Quand se loger devient trop cher. Constat et revue des dispositifs

Cher immobilier

Au Luxembourg, les loyers ont augmenté de trois à six pour cent par an selon les biens
Foto: Sven Becker
d'Lëtzebuerger Land vom 10.10.2025

Depuis 2016, la banque suisse UBS publie un indice annuel des prix de l’immobilier résidentiel dans une sélection de grandes villes de la planète. La version 2025 du « Global Real Estate Bubble Index », publiée le 2 octobre, a porté sur 21 métropoles dont neuf en Europe et six en Amérique du nord. Plutôt rassurants quant à l’évolution générale des prix, les résultats restent néanmoins inquiétants au regard des niveaux atteints, devenus inaccessibles à l’écrasante majorité de la population et poussant les autorités à intervenir. Mais le phénomène déborde largement du cadre des grandes agglomérations.

····················

## [Consigne 1]
Répondez à ces questions d'après l'extrait :
(a) De combien les loyers augmentent-ils chaque année au Luxembourg ?
(b) Depuis quelle année UBS publie-t-elle son indice annuel des prix de l'immobilier résidentiel ?
(c) Combien de métropoles la version 2025 de l'indice couvre-t-elle ?
## [Consigne 2]
Recopiez, s'il vous plaît, le passage de l'extrait qui va de « Depuis 2016, la » jusqu'à « des grandes agglomérations. » inclus.

····················

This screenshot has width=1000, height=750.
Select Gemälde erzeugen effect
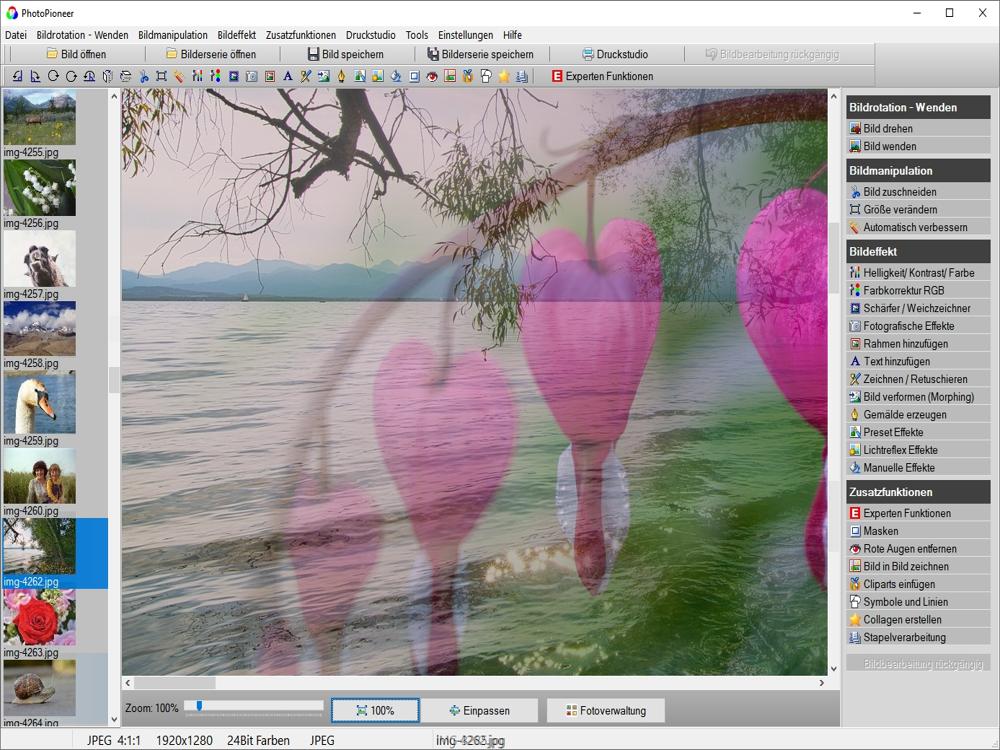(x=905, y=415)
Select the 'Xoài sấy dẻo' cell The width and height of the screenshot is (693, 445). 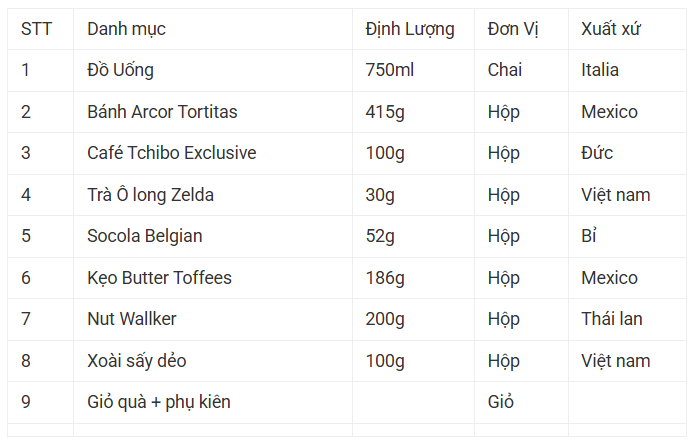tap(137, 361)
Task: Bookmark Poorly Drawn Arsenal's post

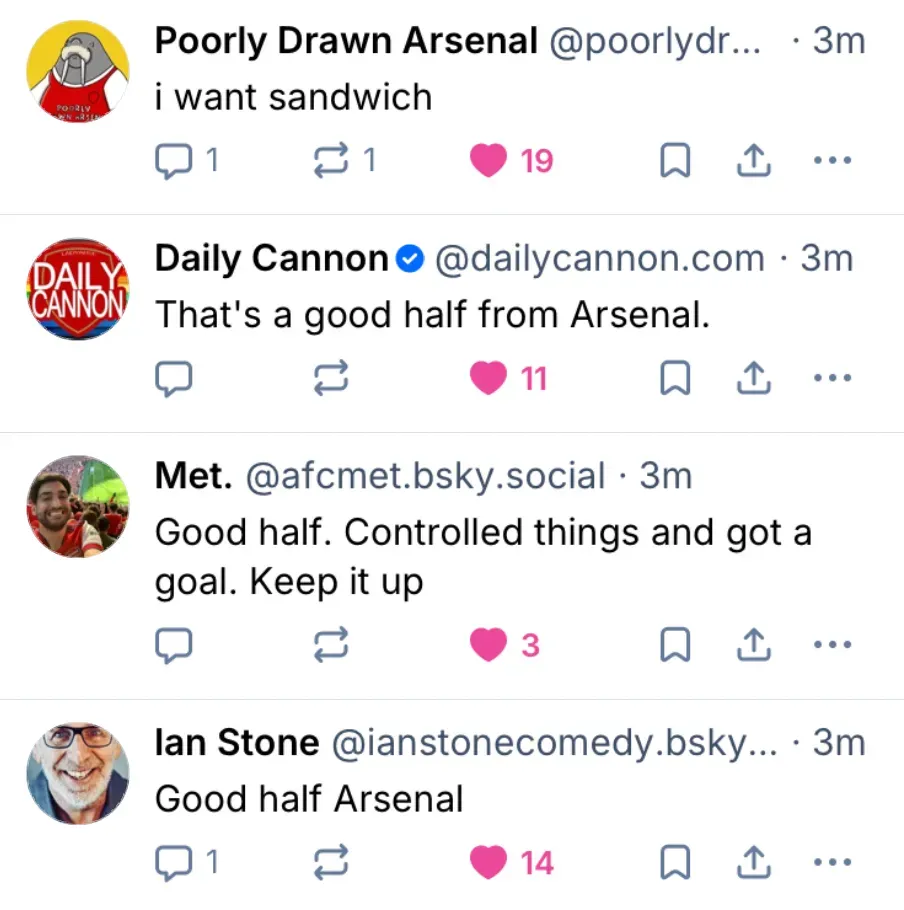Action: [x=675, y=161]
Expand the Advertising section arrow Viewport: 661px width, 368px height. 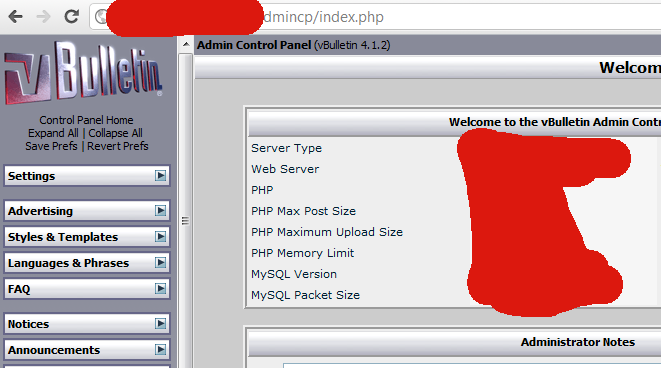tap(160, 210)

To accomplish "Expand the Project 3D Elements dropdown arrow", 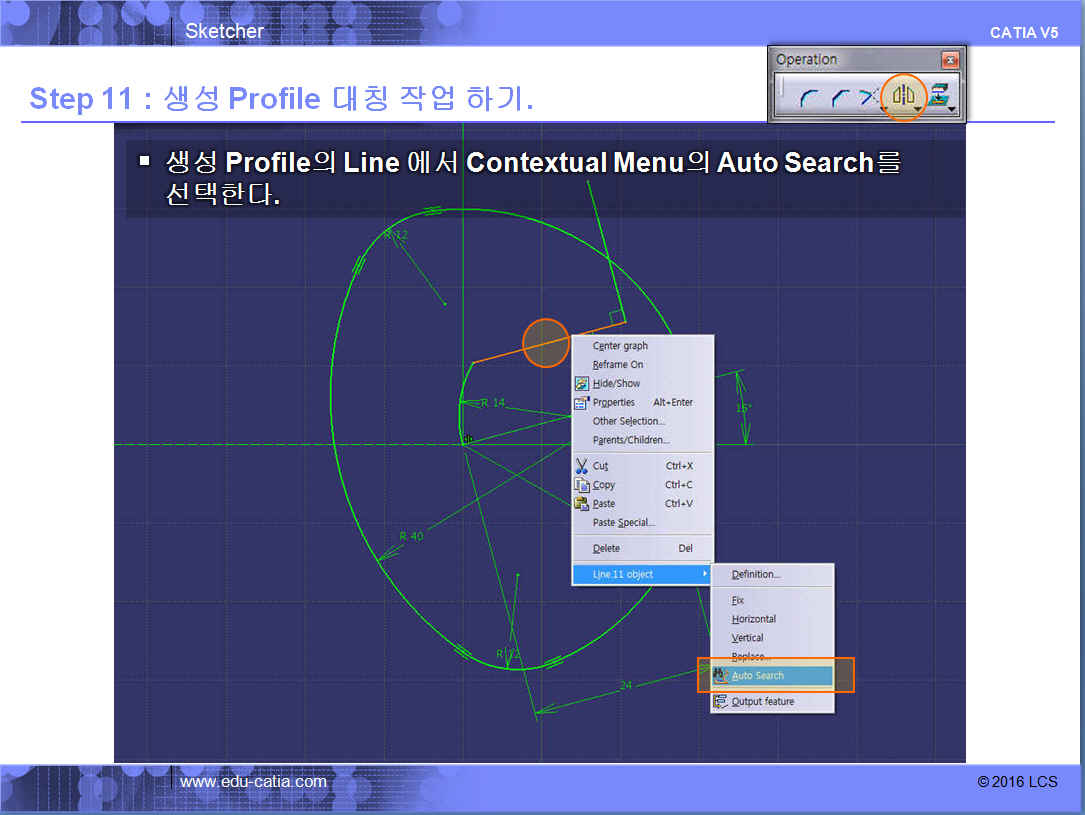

····················

## [Réponse attendue 1]
(a) De trois à six pour cent par an selon les biens.
(b) Depuis 2016.
(c) 21 métropoles.

## [Réponse attendue 2]
Depuis 2016, la banque suisse UBS publie un indice annuel des prix de l’immobilier résidentiel dans une sélection de grandes villes de la planète. La version 2025 du « Global Real Estate Bubble Index », publiée le 2 octobre, a porté sur 21 métropoles dont neuf en Europe et six en Amérique du nord. Plutôt rassurants quant à l’évolution générale des prix, les résultats restent néanmoins inquiétants au regard des niveaux atteints, devenus inaccessibles à l’écrasante majorité de la population et poussant les autorités à intervenir. Mais le phénomène déborde largement du cadre des grandes agglomérations.